Get ready for a long GOP primary
(CNN) -- So much for a short Republican primary season.
The shadow campaign is already in full swing as Mitt Romney and Jeb Bush openly consider presidential runs that would tap many of the same political and financial resources.
Romney told donors Friday he's considering a third presidential run while Bush is forming a political action committee to use as a possible vessel for a presidential effort. The former Florida governor is also in California this week meeting with donors, according to two sources familiar with his plans.
There will be even more 2016 speculation later this month when a handful of possible candidates attend a gathering in Iowa.
And all of this is happening more than a year before any Republican actually casts a ballot.

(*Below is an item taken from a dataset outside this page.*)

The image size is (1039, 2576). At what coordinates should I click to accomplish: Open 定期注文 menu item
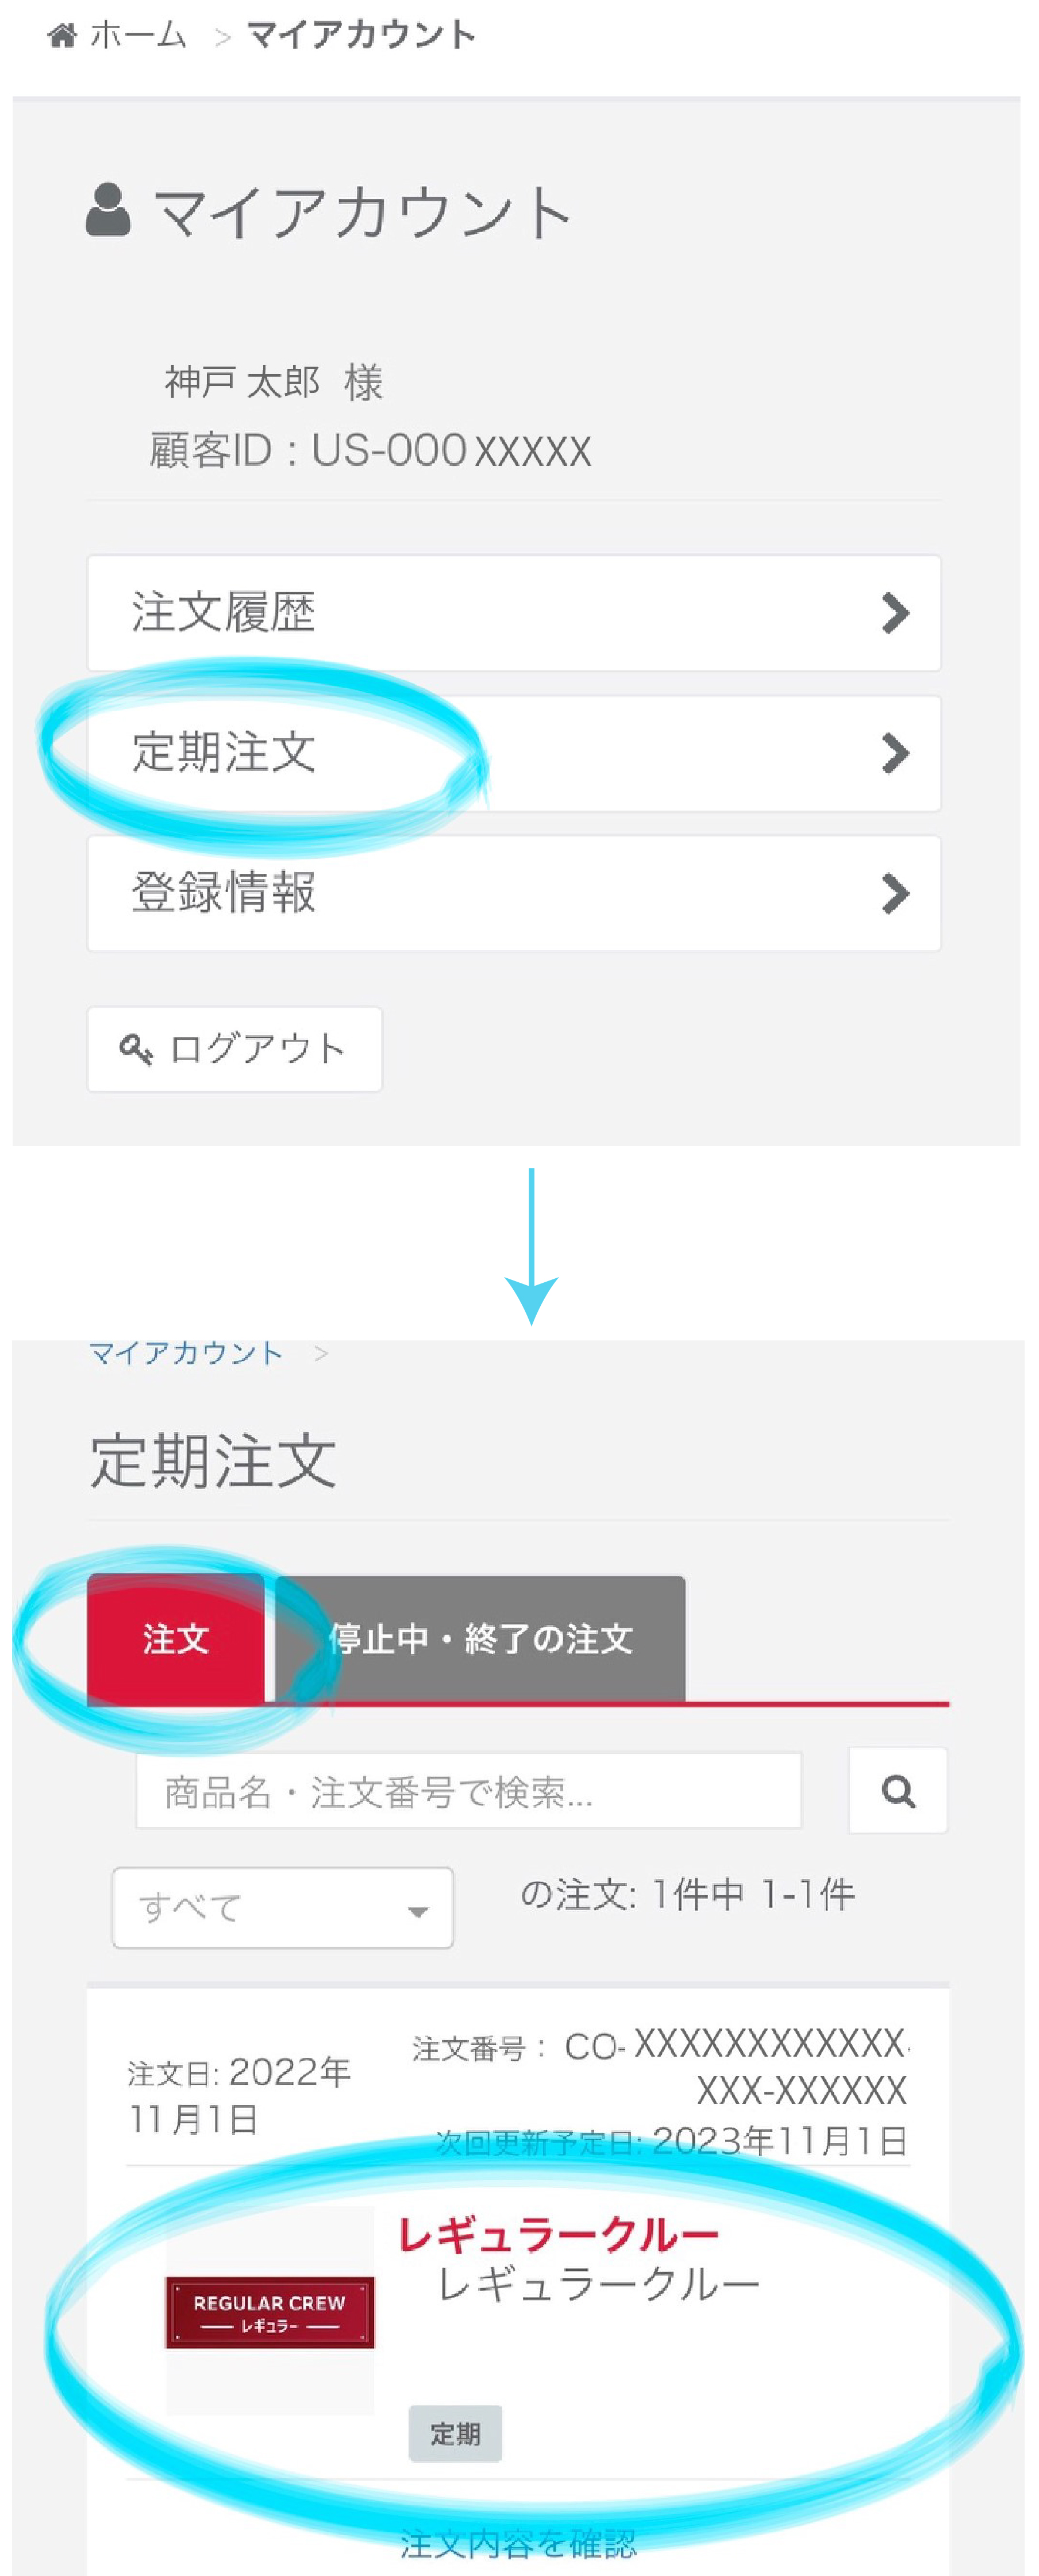point(514,753)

These early developments could hamper the Republican Party's efforts to keep the primary season brief and orderly after 2012's marathon campaign, which included 20 debates and nearly 10 candidates. That prolonged primary provided ample ammunition to Democrats.
After the failed Republican campaign to topple President Barack Obama in 2012, the Republican National Committee concluded that the primary season needed to be contained and shortened.
The RNC went on to adopt changes to the primary calendar at the party's Winter meeting in 2014, where they shrunk the official primary season by pushing the first contest back to February 2016 and holding the party convention in early June. The decision will require all states to choose delegates within a contracted window, as opposed to the drawn-out eight months in the last cycle.
The party is also moving toward limiting the number of debates and taking more control over choosing moderators for the events. The decision was made in part to limit the chance of public, embarrassing episodes over a long and exhausting campaign period.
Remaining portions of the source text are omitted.